A federal court has given Chevron and Transocean 30 days to suspend all petroleum drilling and transportation operations in Brazil until investigations are completed into two oil spills off the coast of Rio de Janeiro.
The court said in a statement posted on Wednesday on its website that each company will be fined 500 million reals, or about $244m, for each day they fail to comply with the suspension.
About 155,000 gallons of oil crude began seeping from cracks in the ocean floor at the site of a Chevron appraisal well in November. Chevron has placed the amount of oil that leaked at 110,000 gallons.
Two weeks later, the National Petroleum Agency said the seepage was under control. But in March, oil again started leaking and Chevron voluntarily suspended production in the field.
“Two environmental accidents in the space of just four months and the lack of equipment needed to identify the origin of the leaks and contain them, shows that the two companies do not have the conditions necessary to operate the wells in an environmentally safe manner,” Judge Ricardo Perlingeiro said in his ruling.
Chevron said in an emailed statement it planned to appeal the court’s decision.
“Chevron Brasil is confident that at all times it acted diligently and appropriately,” the statement said, adding that the company’s “response to the incident was implemented according to the law, industry standards and in a timely manner. The source of the leak was contained in four days”.
Transocean said in a statement: “We maintain that this case is without merit and reiterate that Transocean crews acted responsibly and quickly, following the highest industry standards.”
Petroleum agency head Magda Chambriard said last month that the November spill involved about 25 safety infractions for which Chevron will be fined up to 50 million reals, or about $25m, the maximum allowed under Brazilian law.
Chevron has said that it underestimated the pressure in an underwater reservoir, causing crude oil to rush up a bore hole and eventually escape into the surrounding seabed about 370km off Rio de Janeiro’s coast.
The oil seeped from at least seven narrow fissures on the ocean floor, all within 50 metres of the wellhead. No oil reached Brazilian shores.
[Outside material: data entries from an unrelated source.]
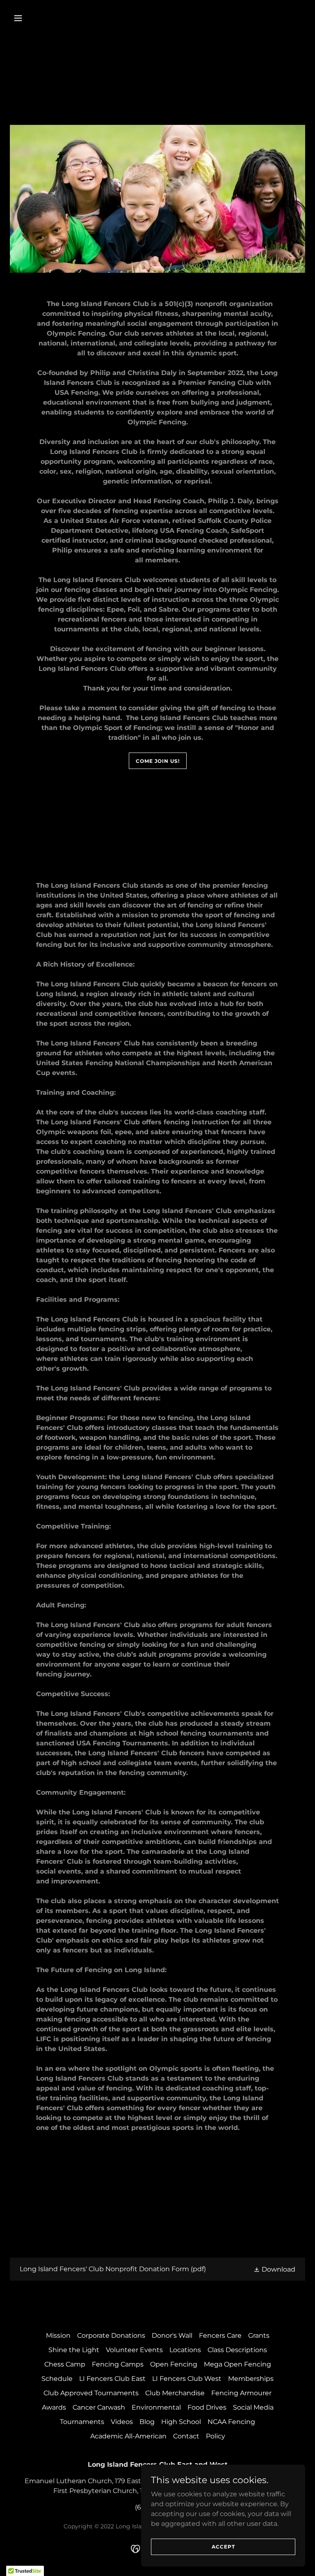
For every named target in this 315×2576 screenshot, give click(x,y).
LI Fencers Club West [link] (186, 2379)
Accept (223, 2547)
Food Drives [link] (206, 2407)
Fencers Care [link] (220, 2335)
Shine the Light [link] (73, 2350)
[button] (32, 18)
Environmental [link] (156, 2407)
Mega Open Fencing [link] (237, 2364)
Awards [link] (54, 2407)
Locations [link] (185, 2350)
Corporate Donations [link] (111, 2335)
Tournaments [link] (82, 2422)
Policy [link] (215, 2436)
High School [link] (181, 2422)
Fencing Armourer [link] (241, 2393)
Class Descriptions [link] (237, 2350)
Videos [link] (122, 2422)
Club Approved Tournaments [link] (91, 2393)
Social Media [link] (253, 2407)
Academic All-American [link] (128, 2436)
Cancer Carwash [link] (99, 2407)
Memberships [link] (251, 2379)
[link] (157, 2269)
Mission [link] (58, 2335)
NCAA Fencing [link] (231, 2422)
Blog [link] (147, 2422)
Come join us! (158, 761)
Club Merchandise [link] (175, 2393)
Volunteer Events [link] (134, 2350)
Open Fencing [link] (173, 2364)
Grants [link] (258, 2335)
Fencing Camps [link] (118, 2364)
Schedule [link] (57, 2379)
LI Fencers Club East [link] (112, 2379)
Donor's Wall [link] (172, 2335)
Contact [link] (186, 2436)
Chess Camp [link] (64, 2364)
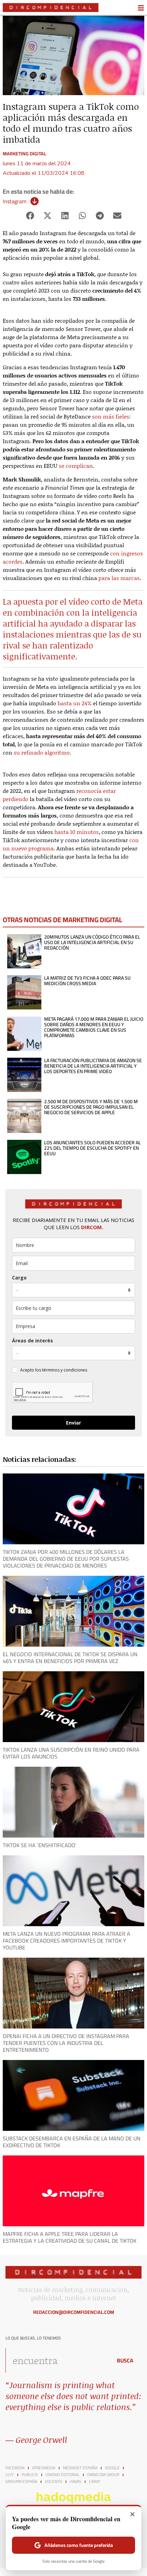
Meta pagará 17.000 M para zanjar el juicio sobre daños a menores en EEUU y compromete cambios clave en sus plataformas (93, 1027)
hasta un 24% (74, 703)
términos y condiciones (64, 1370)
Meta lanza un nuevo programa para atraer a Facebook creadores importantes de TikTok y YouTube (66, 1941)
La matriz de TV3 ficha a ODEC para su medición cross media (87, 981)
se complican (76, 465)
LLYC (9, 2474)
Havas (75, 2481)
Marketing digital (24, 153)
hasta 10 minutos (76, 832)
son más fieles (110, 416)
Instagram (14, 201)
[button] (30, 215)
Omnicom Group (103, 2474)
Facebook (15, 2467)
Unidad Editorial (62, 2474)
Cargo (19, 1277)
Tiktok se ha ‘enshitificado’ (39, 1845)
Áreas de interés (32, 1340)
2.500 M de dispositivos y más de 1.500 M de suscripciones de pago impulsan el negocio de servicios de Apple (91, 1107)
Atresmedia (43, 2467)
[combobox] (57, 2360)
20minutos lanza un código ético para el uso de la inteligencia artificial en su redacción (92, 942)
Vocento (53, 2481)
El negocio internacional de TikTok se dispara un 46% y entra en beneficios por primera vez (70, 1657)
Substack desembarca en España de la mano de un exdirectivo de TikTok (72, 2141)
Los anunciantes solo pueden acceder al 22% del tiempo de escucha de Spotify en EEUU (92, 1148)
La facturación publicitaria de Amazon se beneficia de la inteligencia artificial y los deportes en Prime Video (93, 1066)
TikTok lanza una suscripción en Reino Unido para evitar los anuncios (71, 1753)
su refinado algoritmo (42, 752)
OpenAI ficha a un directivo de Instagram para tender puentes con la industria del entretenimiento (66, 2043)
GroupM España (21, 2481)
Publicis (30, 2474)
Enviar (73, 1422)
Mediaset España (80, 2467)
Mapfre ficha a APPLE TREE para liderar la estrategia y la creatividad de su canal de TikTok (69, 2237)
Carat (94, 2481)
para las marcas (119, 578)
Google (112, 2467)
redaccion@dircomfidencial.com (73, 2312)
According to the petroleum agency, Chevron “was not able to correctly interpret the geology and local fluid dynamics” of the reservoir when the leak occurred. It blamed Chevron’s water-injection practices for the reservoir pressure.
Earlier this year, Brazilian authorities banned Chevron from any new drilling or water-injection activities at working wells in the country.
In April, a Brazilian prosecutor filed an $11bn lawsuit against Chevron and Switzerland-based Transocean for both the leak in November and the one in March, alleging they caused environmental damage.
Prosecutors also asked that Chevron be temporarily prohibited from sending any profits made in Brazil outside the country.
A month before that lawsuit, federal prosecutors filed criminal charges against 17 Chevron and Transocean executives accusing them of environmental crimes, of misleading the petroleum agency about safety plans and of not providing accurate information after the spill.
The charges carry a maximum penalty of 31 years in prison.
Judges must still decide if the cases will go to trial, which would be a lengthy process given the number of defendants, the case’s complexity and the Brazilian legal system’s room for numerous appeals.